• **Rows from a dataset**
## begin
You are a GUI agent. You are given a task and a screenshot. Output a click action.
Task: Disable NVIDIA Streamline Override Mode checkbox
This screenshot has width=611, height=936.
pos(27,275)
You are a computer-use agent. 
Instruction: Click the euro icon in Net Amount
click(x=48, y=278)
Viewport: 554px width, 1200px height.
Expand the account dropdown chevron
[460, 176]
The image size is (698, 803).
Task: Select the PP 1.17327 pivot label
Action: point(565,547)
## end
• **The problem**
Retype every line of the records above exactly as it appears.

• **Written solution**
You are a GUI agent. You are given a task and a screenshot. Output a click action.
Task: Disable NVIDIA Streamline Override Mode checkbox
This screenshot has width=611, height=936.
pos(27,275)
You are a computer-use agent. 
Instruction: Click the euro icon in Net Amount
click(x=48, y=278)
Viewport: 554px width, 1200px height.
Expand the account dropdown chevron
[460, 176]
The image size is (698, 803).
Task: Select the PP 1.17327 pivot label
Action: point(565,547)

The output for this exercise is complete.